Print & Go uses a customized version of an e-printing app that Hewlett-Packard developed for commercial use, in combination with Canon printers that have been adapted for compatibility with the service. "The world is now very rich with content that never finds its way to print. But the small percent that does needs an off-ramp," says Carter.

FedEx's first major link between digital and printing came in 2007, when it launched FedEx Office Print Online to let customers upload documents from a PC or mobile device to the company's website, choose from a number of options for output and finishing, and then print to any FedEx Office location. The service uses rich Internet application technology to mimic the performance of desktop printing applications.

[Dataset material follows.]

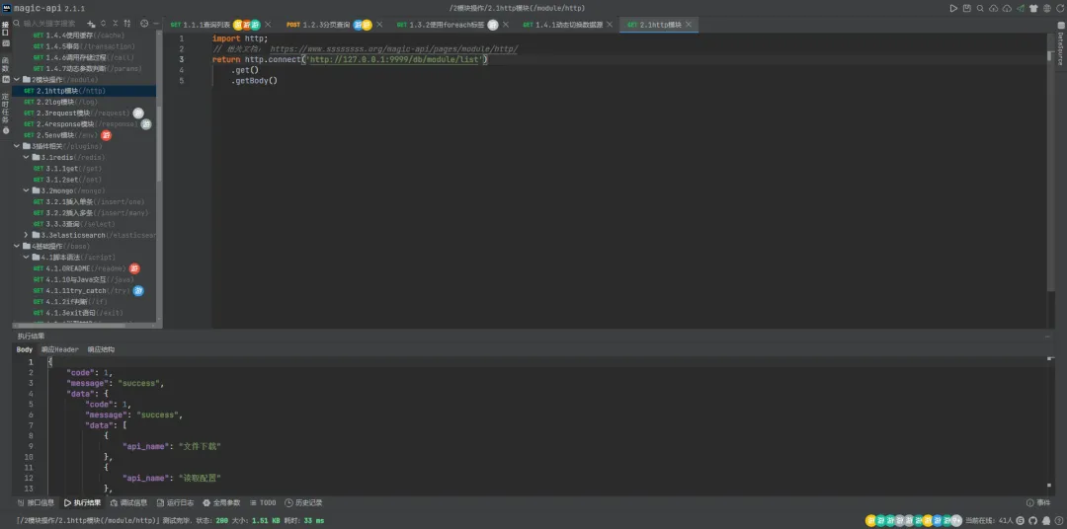Open the 历史记录 bottom panel
The image size is (1067, 529).
(x=303, y=502)
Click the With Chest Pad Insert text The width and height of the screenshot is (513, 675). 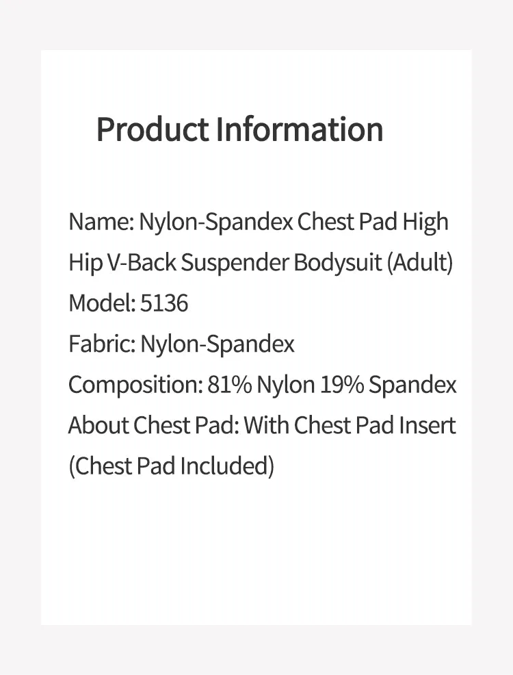(x=350, y=425)
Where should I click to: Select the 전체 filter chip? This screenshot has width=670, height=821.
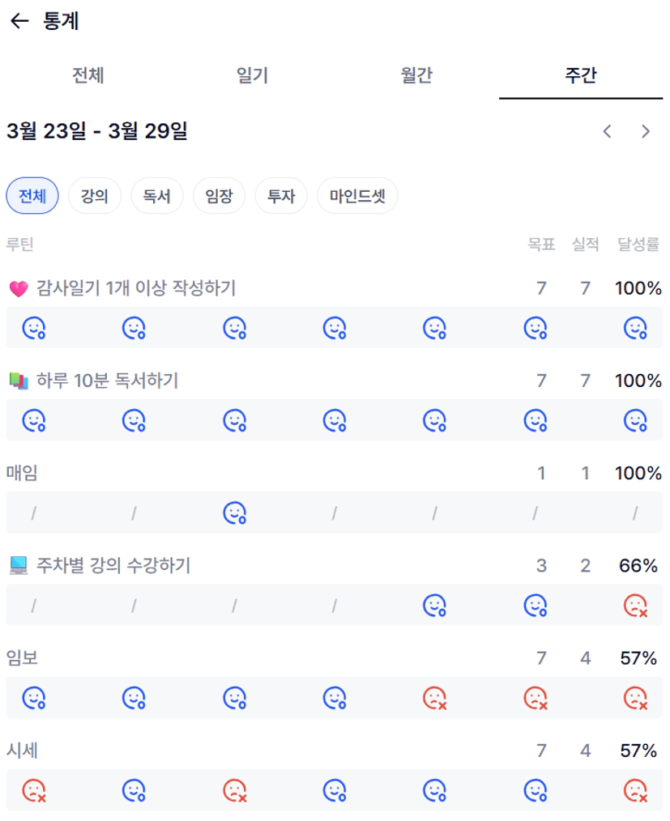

FedEx builds more ways to go from digital to print
FedEx builds more ways to go from digital to print

Last year, FedEx enhanced the SOA-based service with options for printing signs and large-format graphics, and with drivers that let people choose the service directly from within the "Print" menu in Microsoft applications. Print Online also lets people print documents from Google Docs' online storage, rather than on a person's computer.

For documents that contain, say, trade secrets, people can choose output at FedEx centers that have undergone ISO and FedEx internal security audits, including giving workers security training,

Both FedEx Office Print & Go and FedEx Office Print Online rely heavily on software developed in-house by teams drawn from FedEx's 7,000-person IT organization. There were a couple of keys to keeping the projects on track, Carter says. The teams used an agile development approach to get frequent feedback from people outside the teams. Also, Carter kept teams small. "We try to keep some of these innovative teams in IT down to what we call 'two-pizza teams.' If you can't feed them with two pizzas, they're probably getting too big," he says.

Carter also wouldn't allow either service to go live until pretty close to perfect, meeting what the company call's the "Purple Promise" for quality. Says Carter, "We're fanatics about the customer experience."